____ Dataset

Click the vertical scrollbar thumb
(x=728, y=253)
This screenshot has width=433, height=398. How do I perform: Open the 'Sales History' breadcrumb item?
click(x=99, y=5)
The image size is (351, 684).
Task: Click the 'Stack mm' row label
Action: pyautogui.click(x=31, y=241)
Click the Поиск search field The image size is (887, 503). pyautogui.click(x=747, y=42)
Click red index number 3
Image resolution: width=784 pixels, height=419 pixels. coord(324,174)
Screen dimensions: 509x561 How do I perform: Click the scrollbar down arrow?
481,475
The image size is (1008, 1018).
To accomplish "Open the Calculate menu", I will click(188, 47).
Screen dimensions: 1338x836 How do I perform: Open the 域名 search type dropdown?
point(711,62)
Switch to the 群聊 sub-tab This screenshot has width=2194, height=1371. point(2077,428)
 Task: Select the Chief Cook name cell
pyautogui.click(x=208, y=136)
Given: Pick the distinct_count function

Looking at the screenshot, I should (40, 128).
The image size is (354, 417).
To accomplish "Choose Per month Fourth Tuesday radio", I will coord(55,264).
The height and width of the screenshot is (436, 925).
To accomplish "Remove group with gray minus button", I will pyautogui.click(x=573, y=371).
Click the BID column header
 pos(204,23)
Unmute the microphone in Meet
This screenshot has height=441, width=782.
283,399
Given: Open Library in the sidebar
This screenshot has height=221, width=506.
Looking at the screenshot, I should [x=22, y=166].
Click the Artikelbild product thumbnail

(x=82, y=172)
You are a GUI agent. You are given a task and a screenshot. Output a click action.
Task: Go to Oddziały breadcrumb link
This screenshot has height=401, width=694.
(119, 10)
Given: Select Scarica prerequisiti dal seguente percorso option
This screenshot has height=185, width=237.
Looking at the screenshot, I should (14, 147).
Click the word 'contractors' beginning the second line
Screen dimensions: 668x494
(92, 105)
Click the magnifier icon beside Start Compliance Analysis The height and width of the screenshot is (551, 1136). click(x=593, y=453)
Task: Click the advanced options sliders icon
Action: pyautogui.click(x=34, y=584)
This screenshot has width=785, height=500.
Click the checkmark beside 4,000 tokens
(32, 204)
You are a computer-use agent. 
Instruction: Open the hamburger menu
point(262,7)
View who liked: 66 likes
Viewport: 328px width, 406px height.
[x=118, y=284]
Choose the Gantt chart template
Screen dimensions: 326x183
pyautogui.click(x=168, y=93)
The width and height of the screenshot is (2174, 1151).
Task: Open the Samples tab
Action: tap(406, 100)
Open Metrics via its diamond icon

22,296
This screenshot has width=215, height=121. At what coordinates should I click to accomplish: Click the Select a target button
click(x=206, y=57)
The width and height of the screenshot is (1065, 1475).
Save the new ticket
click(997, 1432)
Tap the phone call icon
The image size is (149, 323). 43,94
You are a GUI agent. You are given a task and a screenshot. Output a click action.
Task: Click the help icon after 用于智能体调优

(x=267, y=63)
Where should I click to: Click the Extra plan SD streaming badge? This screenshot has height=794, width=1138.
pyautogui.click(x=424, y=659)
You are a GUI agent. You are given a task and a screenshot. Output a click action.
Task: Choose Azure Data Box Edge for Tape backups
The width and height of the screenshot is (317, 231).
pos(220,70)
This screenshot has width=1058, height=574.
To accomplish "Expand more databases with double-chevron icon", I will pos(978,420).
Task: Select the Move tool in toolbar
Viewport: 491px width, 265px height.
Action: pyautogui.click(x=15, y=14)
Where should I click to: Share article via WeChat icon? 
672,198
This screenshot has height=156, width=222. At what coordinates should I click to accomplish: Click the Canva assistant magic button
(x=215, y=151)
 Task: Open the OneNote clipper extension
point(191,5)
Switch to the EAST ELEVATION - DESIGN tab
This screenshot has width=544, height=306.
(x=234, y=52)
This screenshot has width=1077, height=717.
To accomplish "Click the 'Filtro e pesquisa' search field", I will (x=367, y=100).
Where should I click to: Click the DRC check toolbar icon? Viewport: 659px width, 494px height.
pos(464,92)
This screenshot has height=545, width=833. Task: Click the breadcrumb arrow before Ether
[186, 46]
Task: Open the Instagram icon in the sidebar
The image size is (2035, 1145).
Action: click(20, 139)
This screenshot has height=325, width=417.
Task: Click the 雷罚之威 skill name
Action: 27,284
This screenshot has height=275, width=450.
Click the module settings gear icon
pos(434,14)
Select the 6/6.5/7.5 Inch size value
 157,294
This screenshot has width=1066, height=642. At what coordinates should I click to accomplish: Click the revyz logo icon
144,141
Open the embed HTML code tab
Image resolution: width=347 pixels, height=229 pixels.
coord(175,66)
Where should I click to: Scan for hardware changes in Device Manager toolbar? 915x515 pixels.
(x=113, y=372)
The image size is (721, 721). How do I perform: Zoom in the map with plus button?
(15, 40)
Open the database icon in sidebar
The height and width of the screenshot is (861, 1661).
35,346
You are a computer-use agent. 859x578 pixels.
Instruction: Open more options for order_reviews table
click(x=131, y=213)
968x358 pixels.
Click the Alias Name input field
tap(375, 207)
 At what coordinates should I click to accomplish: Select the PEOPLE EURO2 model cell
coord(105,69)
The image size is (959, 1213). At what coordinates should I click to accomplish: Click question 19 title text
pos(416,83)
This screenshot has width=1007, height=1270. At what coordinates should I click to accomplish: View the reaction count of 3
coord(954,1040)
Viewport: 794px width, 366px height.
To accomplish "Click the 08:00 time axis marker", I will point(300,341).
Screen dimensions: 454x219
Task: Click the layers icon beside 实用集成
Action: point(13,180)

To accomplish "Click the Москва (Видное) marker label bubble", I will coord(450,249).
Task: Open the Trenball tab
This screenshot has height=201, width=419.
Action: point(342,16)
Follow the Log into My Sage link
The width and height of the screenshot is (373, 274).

________

Stated task
Repeat the records from the very first line down to the line that contains "point(711,62)", including both of those lines.

Output of the exercise
Click the vertical scrollbar thumb
(x=728, y=253)
This screenshot has width=433, height=398. How do I perform: Open the 'Sales History' breadcrumb item?
click(x=99, y=5)
The image size is (351, 684).
Task: Click the 'Stack mm' row label
Action: pyautogui.click(x=31, y=241)
Click the Поиск search field The image size is (887, 503). pyautogui.click(x=747, y=42)
Click red index number 3
Image resolution: width=784 pixels, height=419 pixels. coord(324,174)
Screen dimensions: 509x561 How do I perform: Click the scrollbar down arrow?
481,475
The image size is (1008, 1018).
To accomplish "Open the Calculate menu", I will click(188, 47).
Screen dimensions: 1338x836 How do I perform: Open the 域名 search type dropdown?
point(711,62)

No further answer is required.